** Start Passage **
I first became friends with Jim and Liz by dint of being friends with their daughter Sarah. I have written before of the delightful welcome they offered to me when I tipped up at their home in Saint John, New Brunswick, on the eve of Sarah's wedding in August, 2008. As a complete stranger to them, known of only via what Sarah had told them about me, they welcomed me into their home and startled my reserved, British little self with their easy going nature and generosity, though I like to think that I got into the swing of things before my brief stay with them ended. The following year they invited me back, this time for Canadian Thanksgiving, and I spent some time at their camp on the Musquash, near to Saint John. I have to say that, amongst other delights, I enjoyed the best nights of sleep I have known in adult life there, the most tranquil and peaceful place I have ever spent any reasonable amount of time. Have a look for yourself (this is a photo I took in 2009)...
Lee-Anne and I saw Jim in 2011, he stayed with us for a couple of days on his way back from the Bi-Annual Balloon Festival in Chambley - need I mention that amongst his many talents and surprises he is an accomplished hot air balloon pilot - and it was really great to renew our friendship, sit and talk about his recent adventures in France, and reminisce about times shared in New Brunswick.
** End Passage **
** Start Raw data **
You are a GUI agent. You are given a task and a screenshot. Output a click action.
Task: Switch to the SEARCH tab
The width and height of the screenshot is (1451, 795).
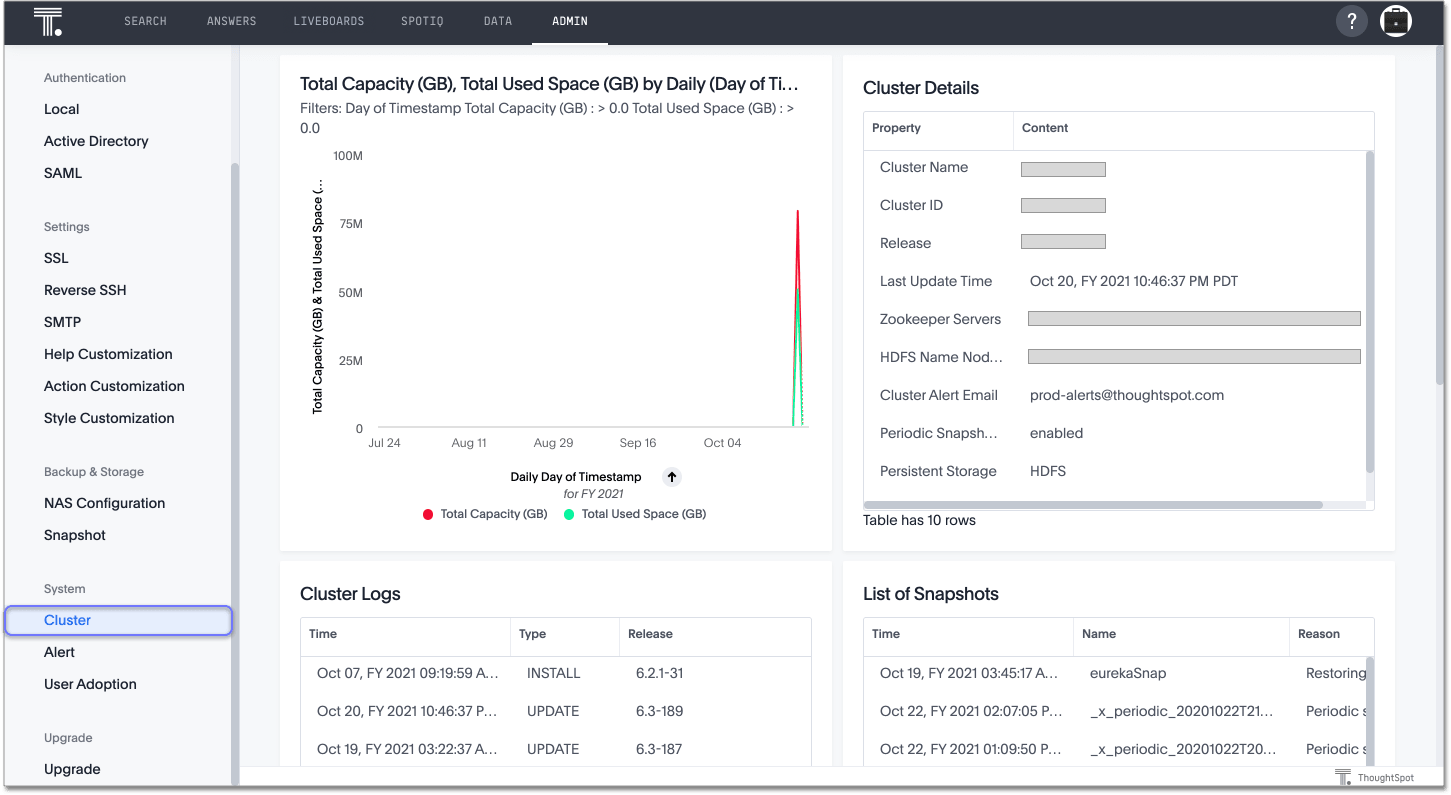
** End Raw data **
Goal:
Resume the reminiscence about Jim and Liz after its final sentence, carrying it forward in the same first-person voice.

Exercise response:
Last year, when I was in New York for work in October I was invited to renew my acquaintance with the Musquash, once more for Thanksgiving, but it just seemed too difficult and too expensive to get there; I was offered a 14 hour flight, via Toronto, to Fredericton New Brunswick (about an hour from the camp by road), for $850, which seemed like a lot of money to be there for 12 hours all told. I looked into hiring a car and driving up to the camp through Connecticut and Maine, but there are strange rules about foreign nationals and taking rental cars over the border, so that idea got shelved too... (As it happened, Sarah came down to NY from Toronto and we raised a glass to all in the Musquash, so in a sense we were there).
Cut to yesterday, when after a bit of texting back and forth during the previous few days, my family and I pulled into the Citgo station in Calais, Maine and parked up our rental car next to Jims truck. After transplanting the car seats and then the kids into the back, we loaded up and headed over the border and thence to the Musquash to spend a delightful and peaceful evening with Liz, Jim and Libby (their dog) in a magical, wonderful place where there is no electricity, no TV, no plumbing even, and all of those things seem to make the place even more perfect. A combination of their lovely, easy-going and friendly way - and let's face it, with our two kids running around and making noise and generally breaking the place up they must be saints to have taken so much pleasure in it all, let alone putting up with us - and the glory of the woods and the lake and the quiet and the full moon... Once more I experienced a brief spell wherein I felt as though I had left the world behind and entered a more real one. I cannot describe it more plainly than that.
And so my contention is that I am blessed. Once more a fabulous, nay priceless, experience has been laid out for me all through the kindness of friends and I have no doubt that I will never forget it, nor ever be able to properly thank them for it. Not only that, but this time they welcomed my wife and children with the same generosity and friendship that they have always shown me and the impact that it had on them was so plain for me to see that I now want to thank my friends for giving this gift to those closest to me as well.
If nothing else, this last couple of days has reminded me not only how lucky I am for this one thing, but how lucky I am to have the other friendships that I have. It has reminded me of all the amazing things that other people have done for me out of fellowship, friendship and love that have kept me sane, alive and afforded me the chance to experience some amazing and wonderful places, things, emotions and times.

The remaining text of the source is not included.